How do electric vehicles help to reduce global warming?

How do electric vehicles benefit the environment?

Electricity has transformed our society and our economy, and will play a fundamental role in these criticism transformation before us—whether to an environmental point of no return or to an era of true sustainability.

Although the lion’s share of electricity used today is still generated by coal-fired power plants, we can still significantly shrink our overall carbon footprint by shifting from gas to electric powered transport. Research from Plug-In America shows that even when pure electric vehicles are powered exclusively by coal, they still reduce carbon dioxide emissions by up to 60 percent when compared to internal combustion gasoline-powered vehicles.

And when you consider the emergence of green energy sources for electricity, the future looks even brighter.At the beginning of the 20th century, 40 percent of American cars were powered by steam, 38 percent by electricity, and 22 percent by gasoline. Prior to the dominance of the internal combustion engine, auto makers like Henry Ford experimented with different power sources to find the most efficient means for personal automated travel.

Thanks also to the enormous success of the car, we are here today a critical era of re-invention, this time keeping carbon emissions and environmental responsibility in mind.

Gas-electric hybrid cars are more available and affordable today than ever before, thanks to consumer demand. While Toyota and Honda lead the way, other car companies such as Ford, Mercury, Nissan, and Saturn currently offer hybrid models, and many other automakers are scheduling hybrids for release over the next several years.

Netting up to 50 mpg and sometimes qualifying for federal tax credits (as high as $4,000), hybrids are worth exploring. While hybrids significantly reduce the need for gas, they do not deliver the benefits of pure “plugins” or 100 percent electric vehicles.

Electric vehicles, also known as “EVs,” were relatively plentiful in California in the 1990s due to a state requirement that automakers create a percentage of zero-emission vehicles. Although these cars were quite popular with consumers, they all but disappeared when the state rescinded the requirement, as chronicled in the documentary, Who Killed the Electric Car?

Today, thanks to public demand, automakers are developing zero-emission electric plug-in vehicles once again, as well as plug-in gas-electric hybrids that receive as much as 100 mpg.
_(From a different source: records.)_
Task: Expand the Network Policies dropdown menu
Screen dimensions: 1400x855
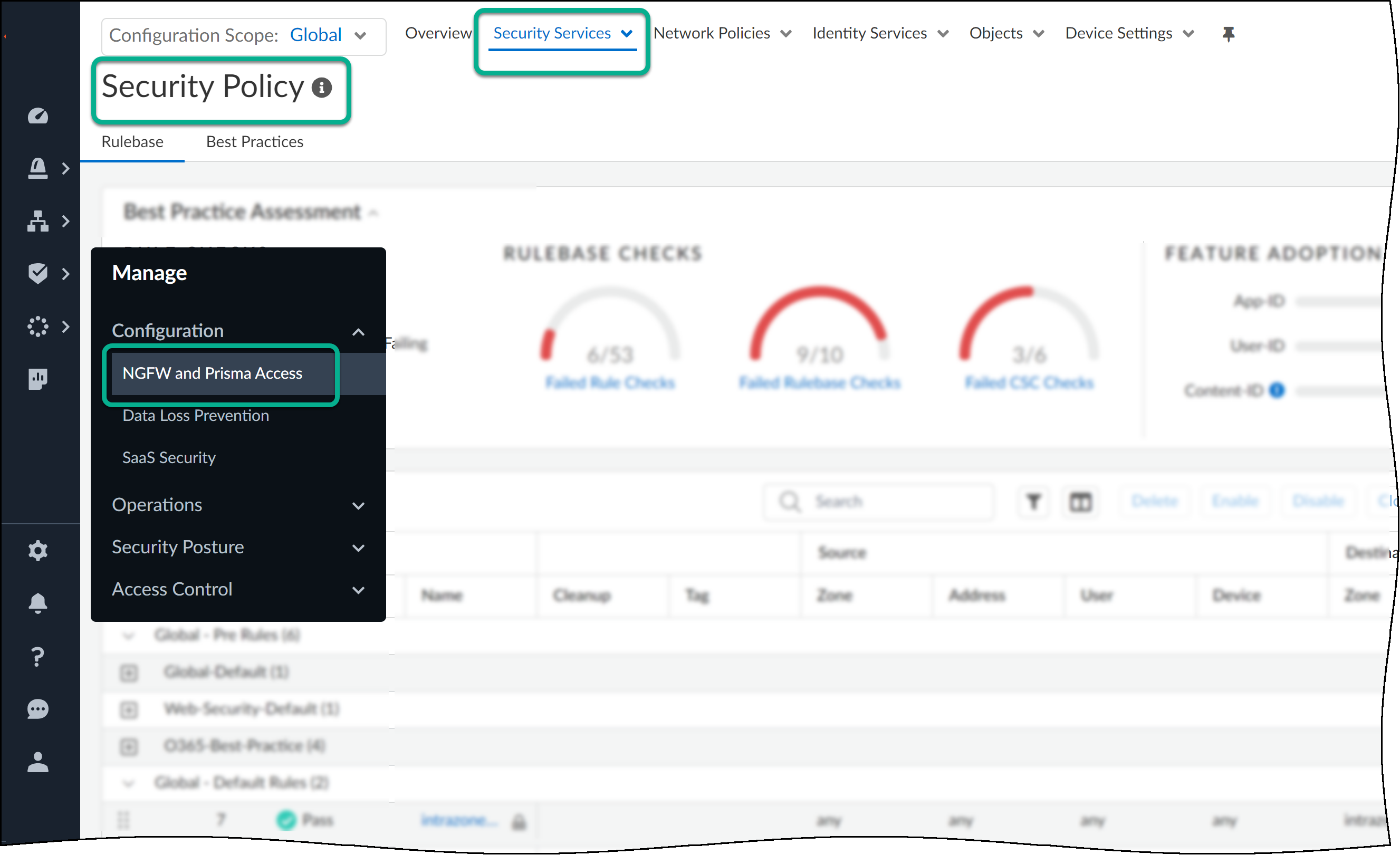Action: click(x=722, y=34)
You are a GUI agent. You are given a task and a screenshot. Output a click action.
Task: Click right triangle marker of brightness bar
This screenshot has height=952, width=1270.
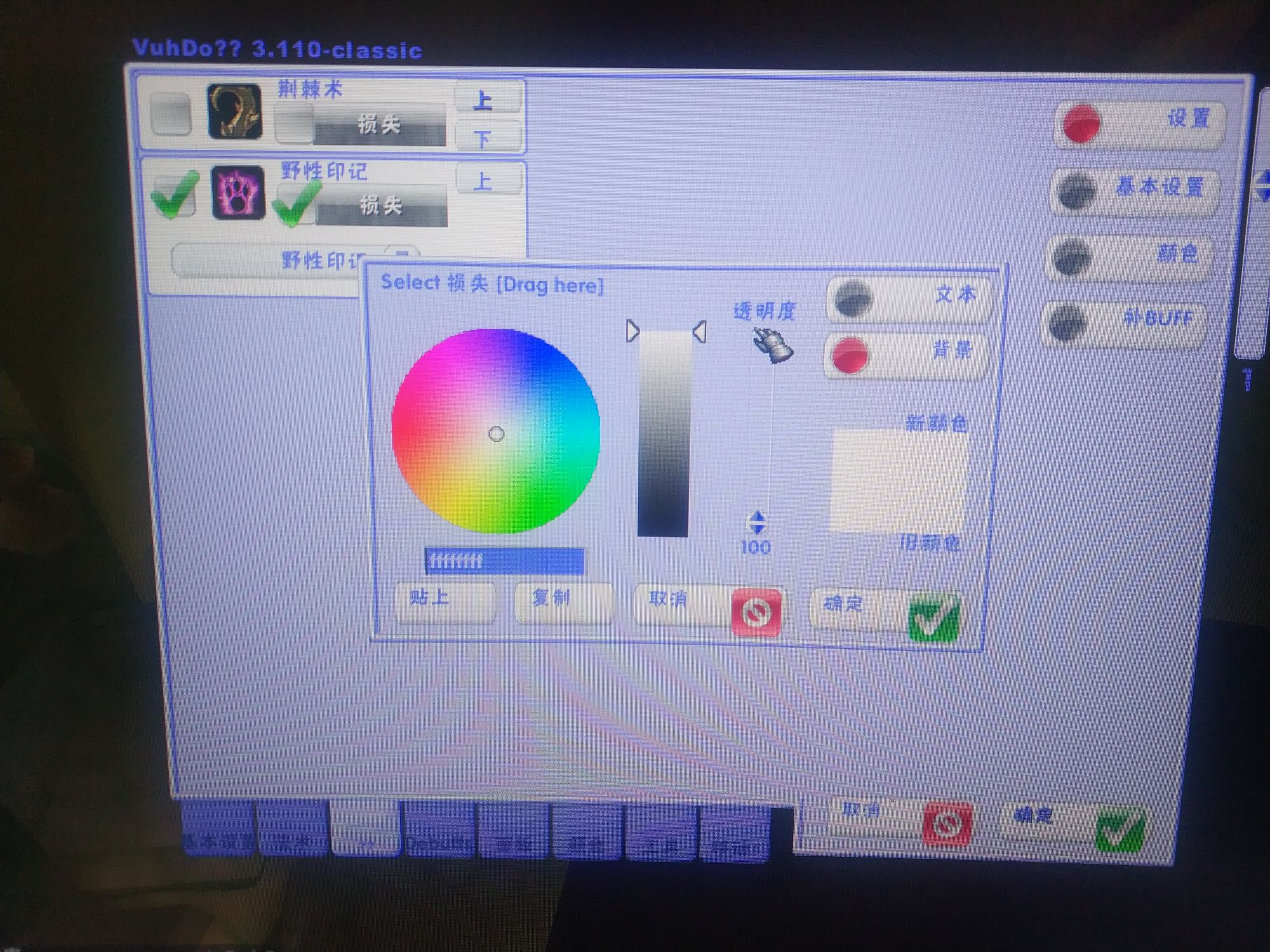coord(699,331)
Two interesting cars on the horizon are the Tessla cars, which travel 245 miles on a single charge of its lithium ion battery, and the more affordable Chevy Volt, which will travel up to 40 miles on battery power alone and can be configured to run on electricity, gasoline, E85, or It’s important to note that the cost of electricity to power up EVs isconsiderably lower than the price to fill them with gas.

For example, Plug In America compared driving a 2002 Toyota RAV4 100 miles on gasoline for $10(at $2.50 per gallon) and on electricity for only $3. In addition to driving an electric car, there are several other ways to switch to electric transportation and lighten your carbon dioxide load.

Plug-in electric bicycles combine the efficiency and exercise of pedaling with an electric boost when that next hill is a little too steep or long. Quite popular in Europe, they are now available in the U.S., as are electric pedicabs, scooters, and other personal conveyances.

Whenever possible, use electric mass transit—once the mainstay in American cities in the form of trolleys, streetcars, and “trackless trolleys” (buses on streets connected to overhead wires). Today, cities are reviving these forms of electric transportation and adding electric buses to the green mix.

Cities such as Santa Barbara and Chattanooga, Tennessee rely heavily on electric buses, while San Francisco runs vintage streetcars, cable cars, and zero-emissions “trackless trolleys” powered by hydroelectricity. Then there are electric subways, metros,light rail systems (for example, Minneapolis’s “Hiawatha Line”), and monorails plying cities in the U.S. and around the world.

With the growth of alternative fuels, the increase in hybrid offerings, the re-emergence of electric vehicles, and the development of hydrogen and fuel cell technologies, our vehicles are auspiciously heading down a greener road (or track)! For today, electricity—whether from fossil fuels or green energy—is a carbon-lesser option than gas for powering your transportation needs.